*** Opening Input data ***

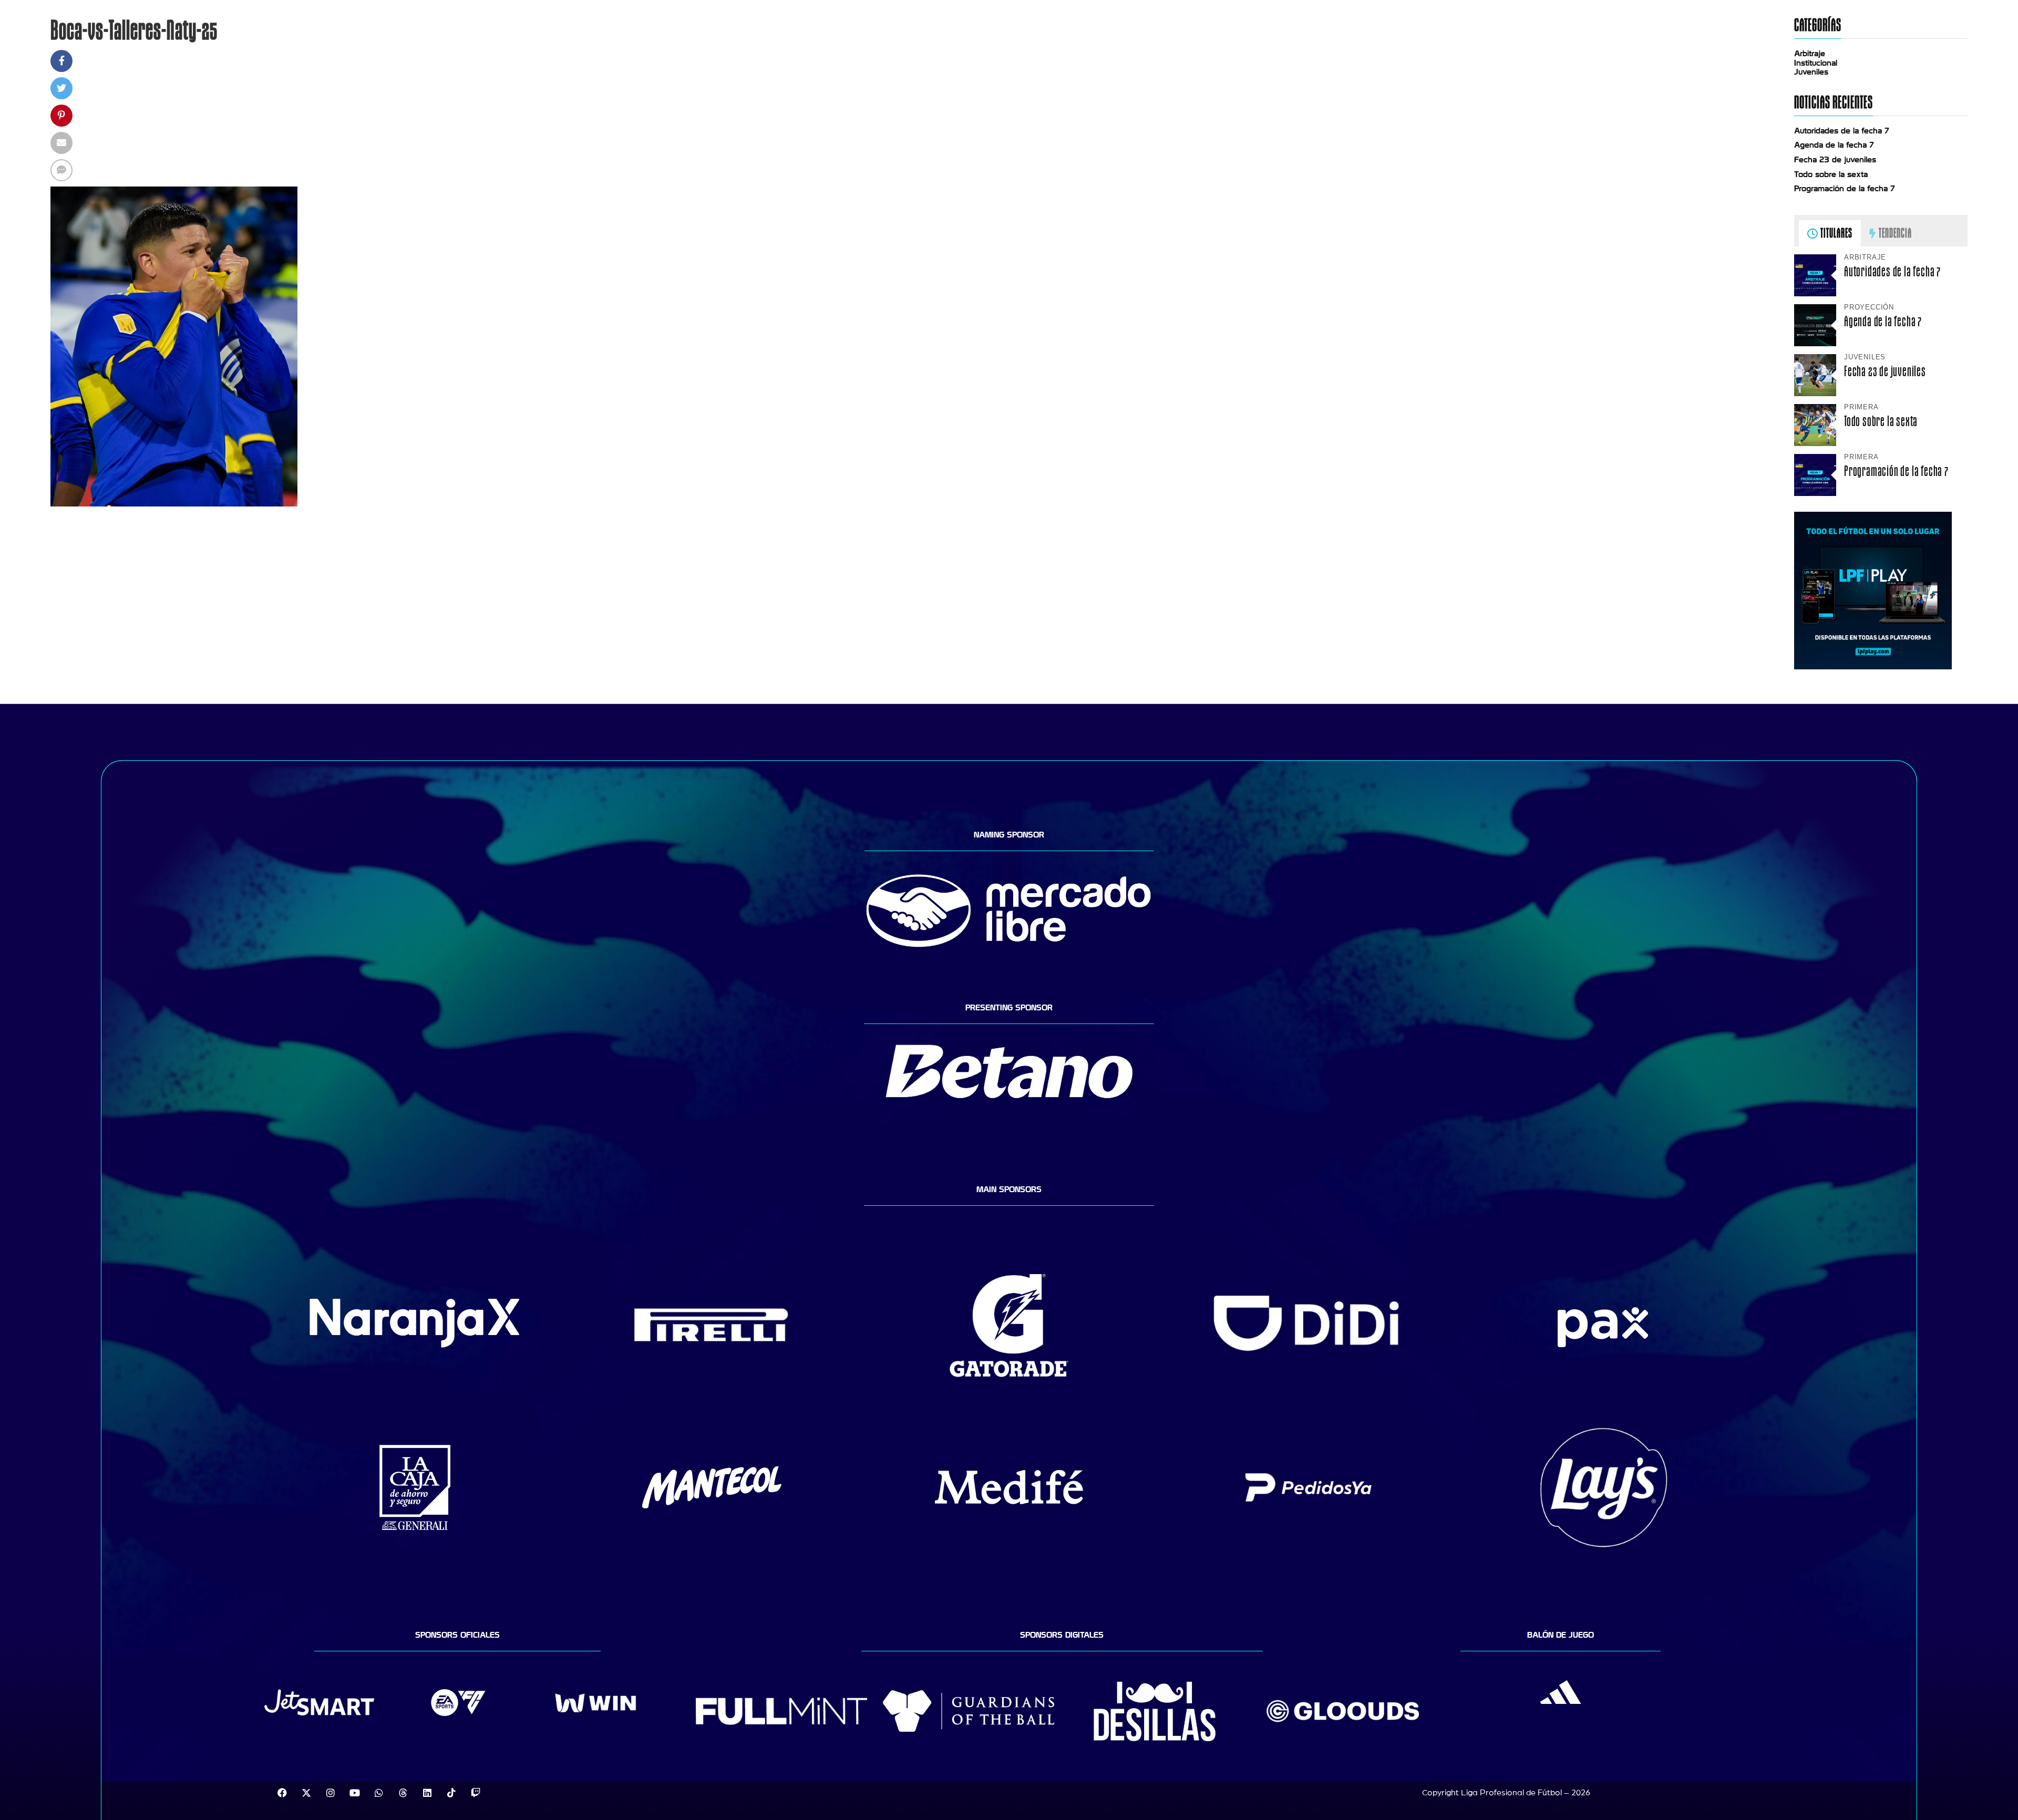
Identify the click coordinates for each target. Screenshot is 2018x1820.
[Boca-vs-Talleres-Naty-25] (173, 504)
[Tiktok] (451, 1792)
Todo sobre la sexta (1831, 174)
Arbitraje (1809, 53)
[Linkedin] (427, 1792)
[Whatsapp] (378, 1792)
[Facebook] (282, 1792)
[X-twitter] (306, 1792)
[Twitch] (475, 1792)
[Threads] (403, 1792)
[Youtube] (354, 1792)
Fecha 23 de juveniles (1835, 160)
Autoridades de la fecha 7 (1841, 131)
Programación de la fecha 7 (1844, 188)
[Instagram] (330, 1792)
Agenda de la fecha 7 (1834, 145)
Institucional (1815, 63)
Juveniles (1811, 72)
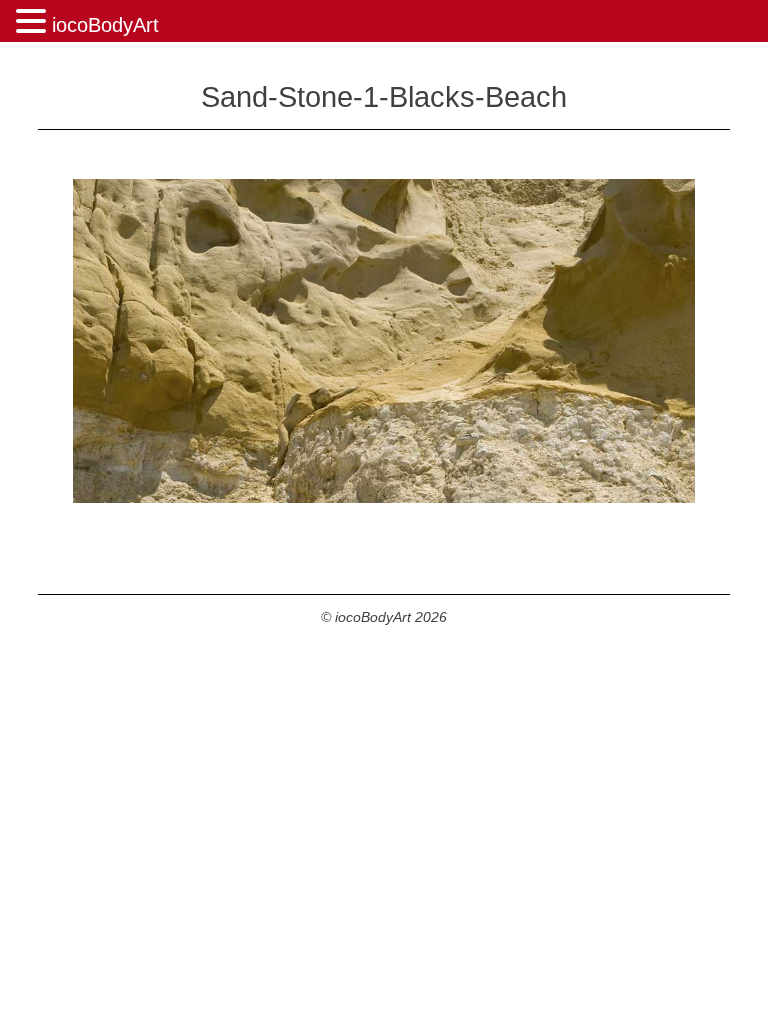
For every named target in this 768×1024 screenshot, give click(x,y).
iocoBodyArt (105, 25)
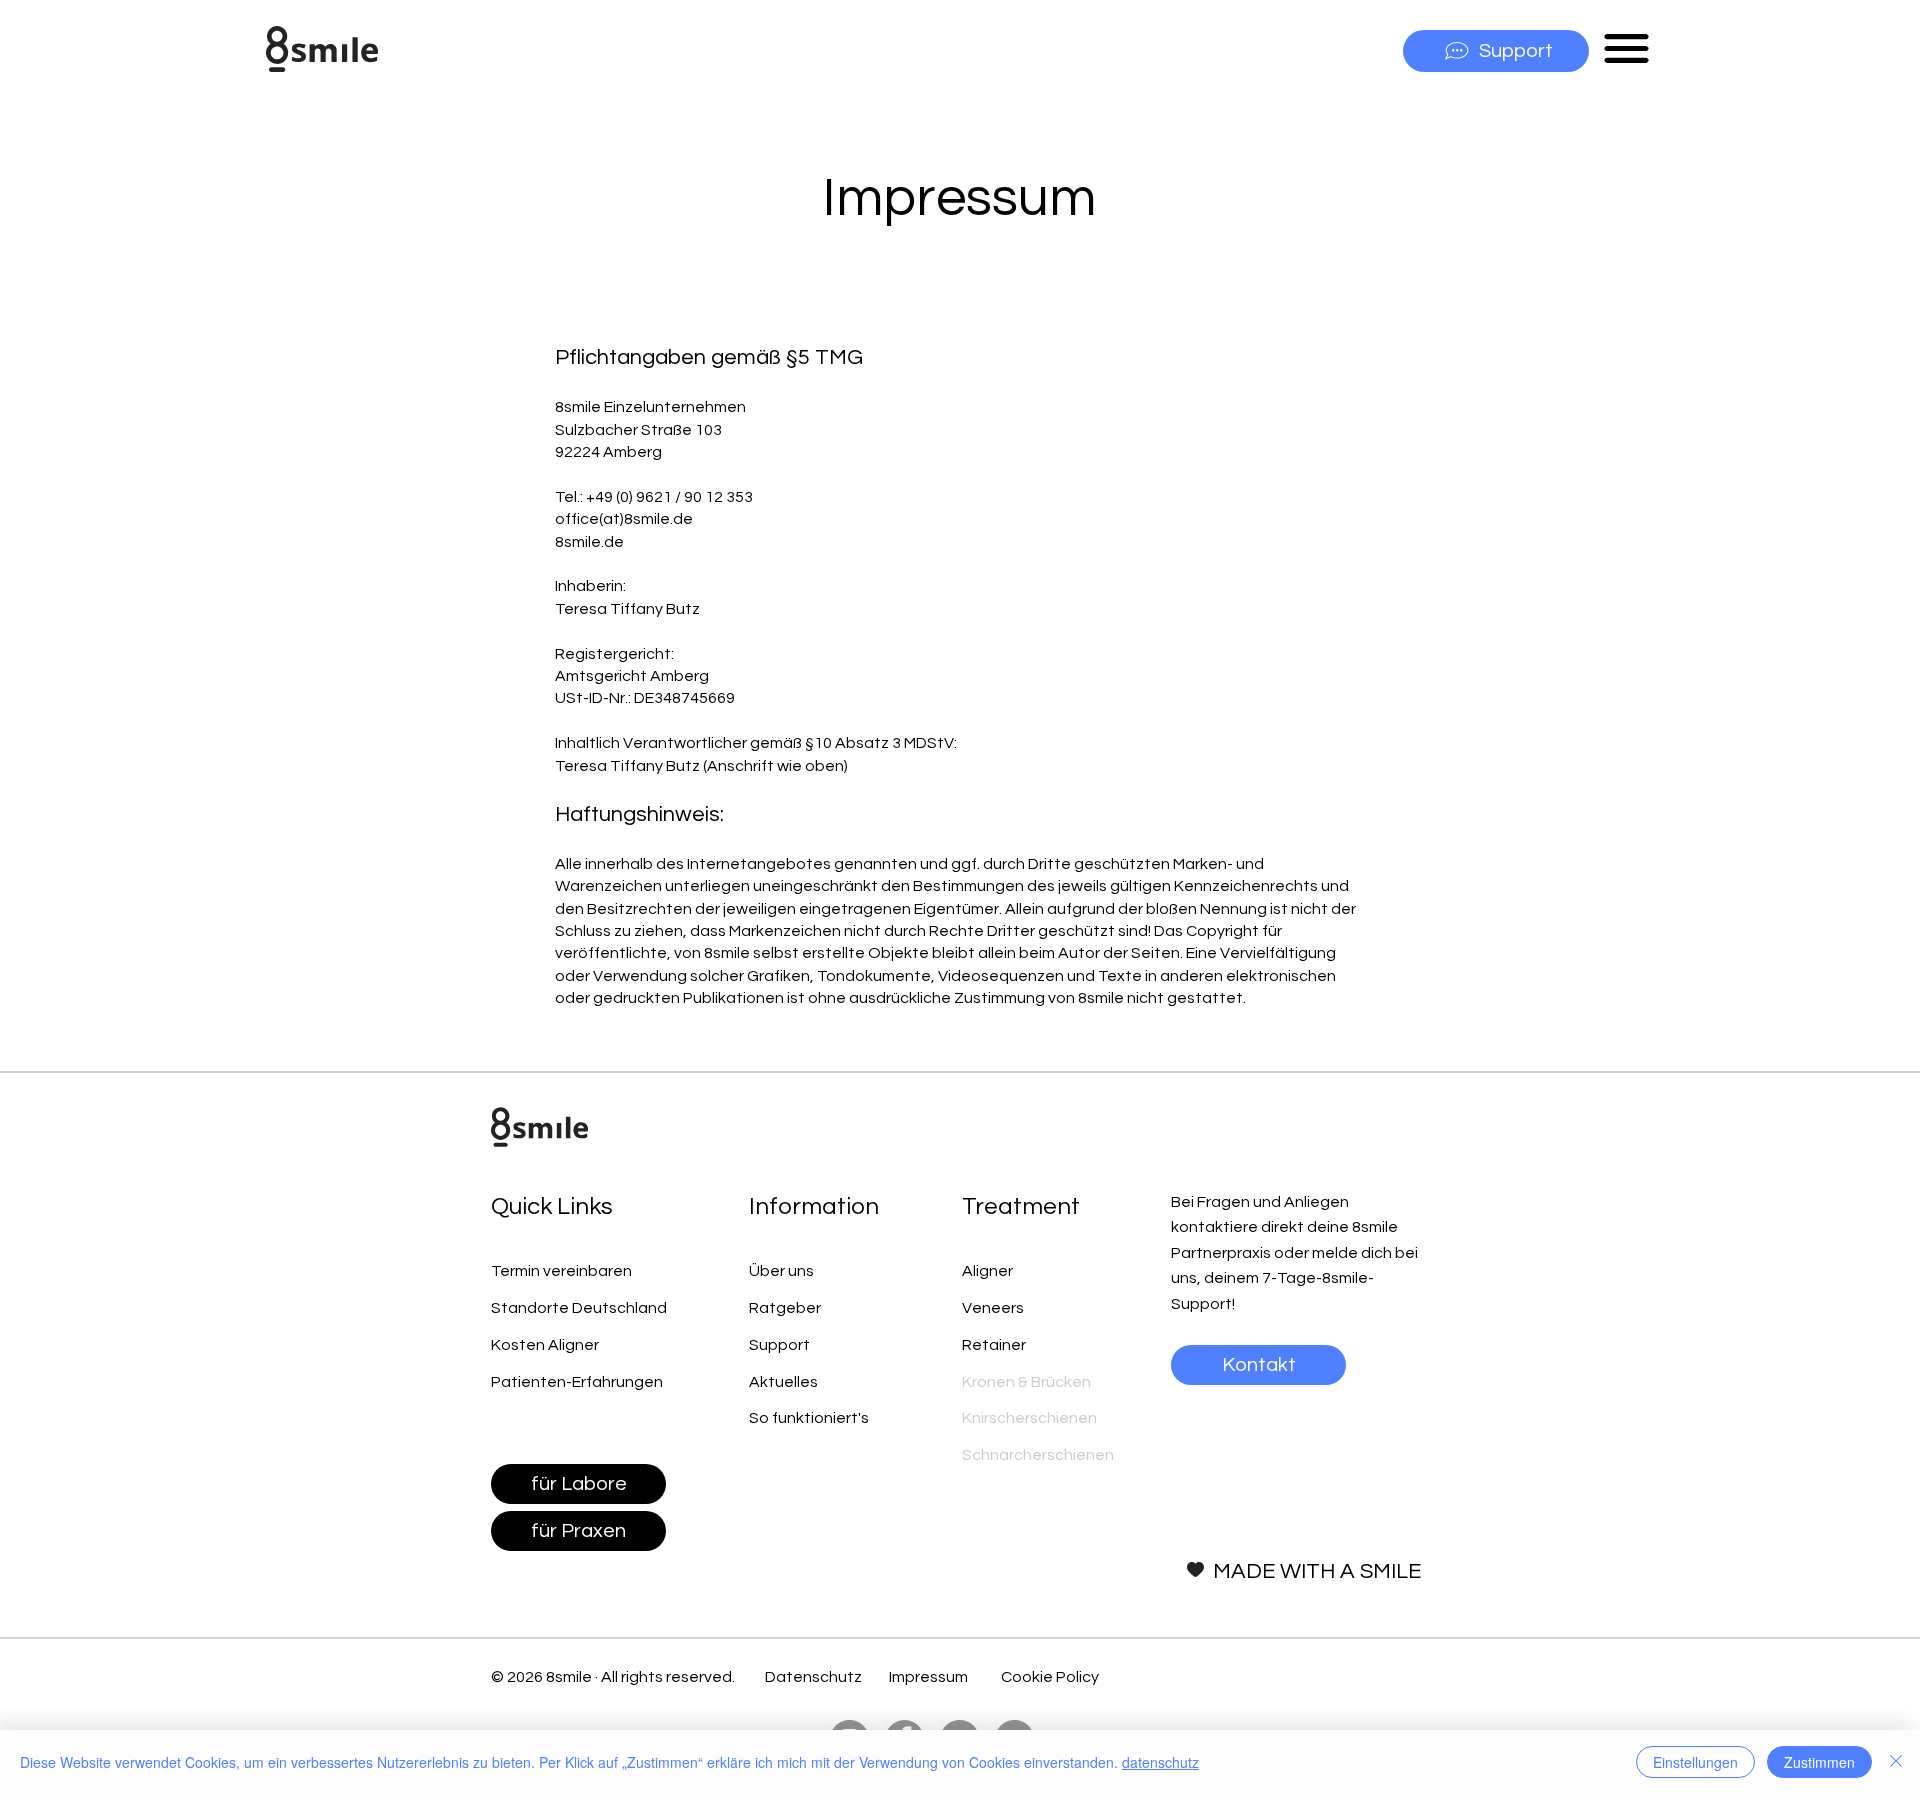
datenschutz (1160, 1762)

*** Closing Input data ***

-- What the task asks --
Output each line of the listing above that has "click".

-- Result of the task --
Identify the click coordinates for each target. Screenshot is 2018x1820.
For every named target in this 768×1024 screenshot, give click(x,y).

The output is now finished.